(MATERIAL PROVIDED Opens)
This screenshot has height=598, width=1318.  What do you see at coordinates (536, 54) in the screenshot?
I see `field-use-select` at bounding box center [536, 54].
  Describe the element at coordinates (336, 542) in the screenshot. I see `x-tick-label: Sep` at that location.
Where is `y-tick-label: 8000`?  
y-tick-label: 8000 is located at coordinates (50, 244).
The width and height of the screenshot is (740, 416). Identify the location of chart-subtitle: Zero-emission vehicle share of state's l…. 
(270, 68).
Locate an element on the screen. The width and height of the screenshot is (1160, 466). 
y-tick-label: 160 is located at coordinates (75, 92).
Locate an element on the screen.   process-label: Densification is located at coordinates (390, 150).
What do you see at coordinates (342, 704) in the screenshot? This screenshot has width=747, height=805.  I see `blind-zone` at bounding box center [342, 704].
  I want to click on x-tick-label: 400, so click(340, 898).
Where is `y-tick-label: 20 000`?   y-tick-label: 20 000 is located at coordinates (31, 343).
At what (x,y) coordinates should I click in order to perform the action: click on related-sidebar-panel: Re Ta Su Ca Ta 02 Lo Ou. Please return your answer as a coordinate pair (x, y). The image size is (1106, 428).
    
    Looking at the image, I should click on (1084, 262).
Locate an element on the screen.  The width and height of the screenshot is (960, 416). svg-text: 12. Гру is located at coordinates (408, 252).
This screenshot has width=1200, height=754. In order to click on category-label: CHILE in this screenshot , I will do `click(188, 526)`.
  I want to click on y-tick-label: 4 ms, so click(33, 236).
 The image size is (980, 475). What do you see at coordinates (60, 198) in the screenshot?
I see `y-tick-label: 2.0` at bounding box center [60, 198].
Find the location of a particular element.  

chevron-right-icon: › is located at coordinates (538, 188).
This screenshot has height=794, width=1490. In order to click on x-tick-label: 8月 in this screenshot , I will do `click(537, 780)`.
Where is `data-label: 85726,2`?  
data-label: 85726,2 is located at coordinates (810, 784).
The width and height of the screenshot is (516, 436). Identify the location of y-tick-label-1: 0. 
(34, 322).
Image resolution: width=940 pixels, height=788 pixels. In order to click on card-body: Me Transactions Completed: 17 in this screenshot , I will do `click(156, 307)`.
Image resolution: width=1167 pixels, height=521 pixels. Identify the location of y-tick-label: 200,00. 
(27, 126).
(MATERIAL PROVIDED Closes)
DESCRIPTION OF THE TASK:
State how many lines of the material above contain the string "size". Give the number alone.

EXERCISE OUTPUT:
2